Dados fornecidos:

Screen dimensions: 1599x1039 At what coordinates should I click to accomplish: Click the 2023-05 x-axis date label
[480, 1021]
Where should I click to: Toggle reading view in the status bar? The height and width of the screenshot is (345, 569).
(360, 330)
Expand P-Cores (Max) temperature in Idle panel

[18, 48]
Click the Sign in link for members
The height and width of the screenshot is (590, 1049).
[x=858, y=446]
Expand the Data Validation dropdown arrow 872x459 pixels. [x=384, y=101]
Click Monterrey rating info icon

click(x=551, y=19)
...
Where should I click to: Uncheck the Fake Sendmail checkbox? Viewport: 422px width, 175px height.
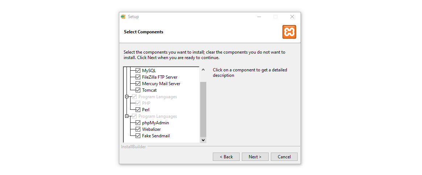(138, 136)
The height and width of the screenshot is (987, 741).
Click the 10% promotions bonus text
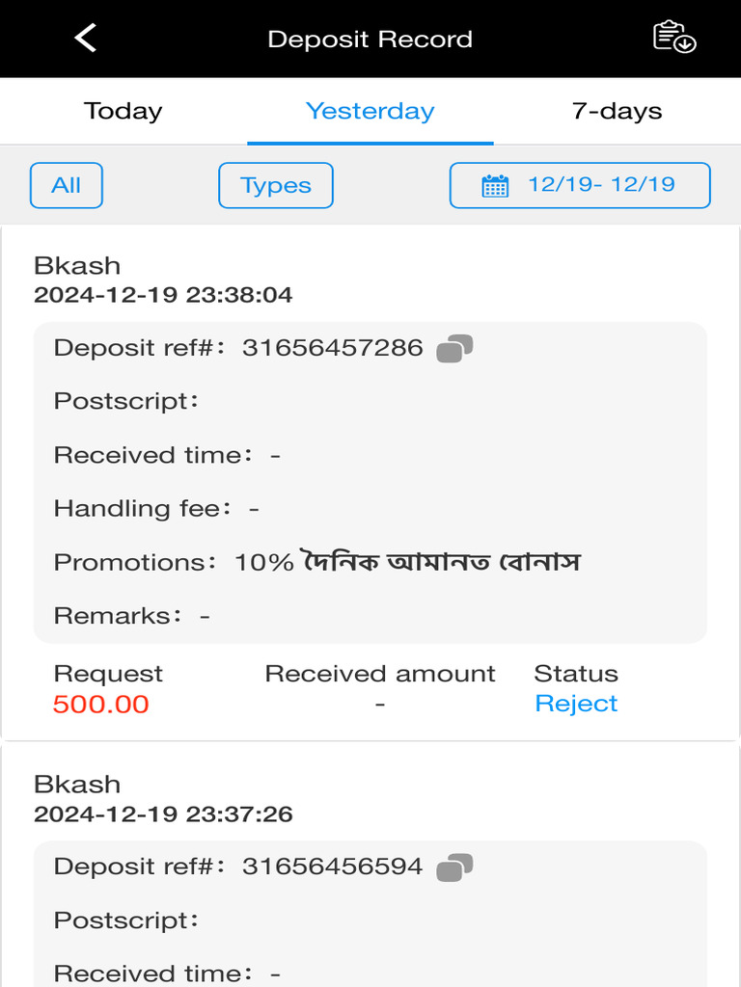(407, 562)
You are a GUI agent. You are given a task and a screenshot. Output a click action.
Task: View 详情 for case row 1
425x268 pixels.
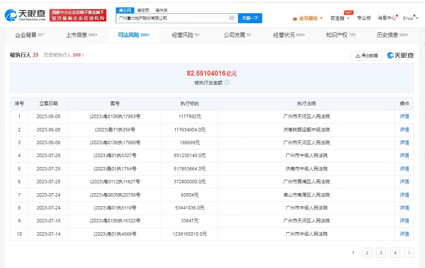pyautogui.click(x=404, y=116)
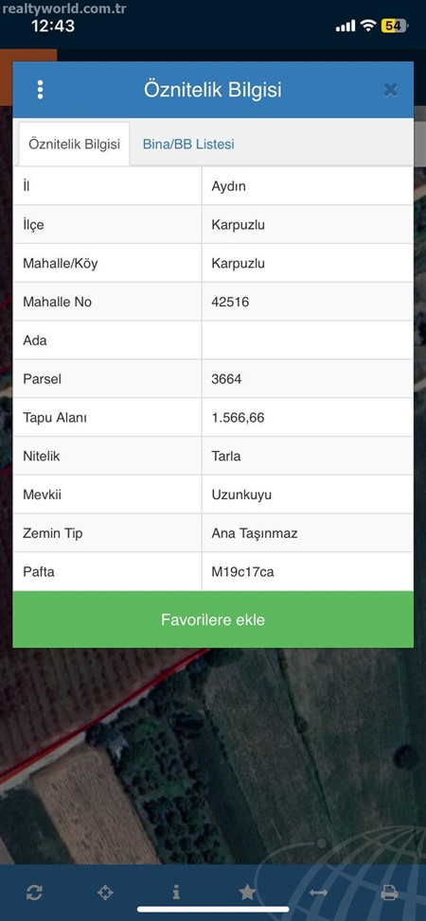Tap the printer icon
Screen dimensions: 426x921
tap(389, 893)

O exercício:
Disponha em lista numerada as linhas que vão da que contém "Expand the Data" até a que contém "click(x=551, y=19)", inclusive, omitindo as linhas em branco.

Resposta final:
1. Expand the Data Validation dropdown arrow 872x459 pixels. [x=384, y=101]
2. Click Monterrey rating info icon
3. click(x=551, y=19)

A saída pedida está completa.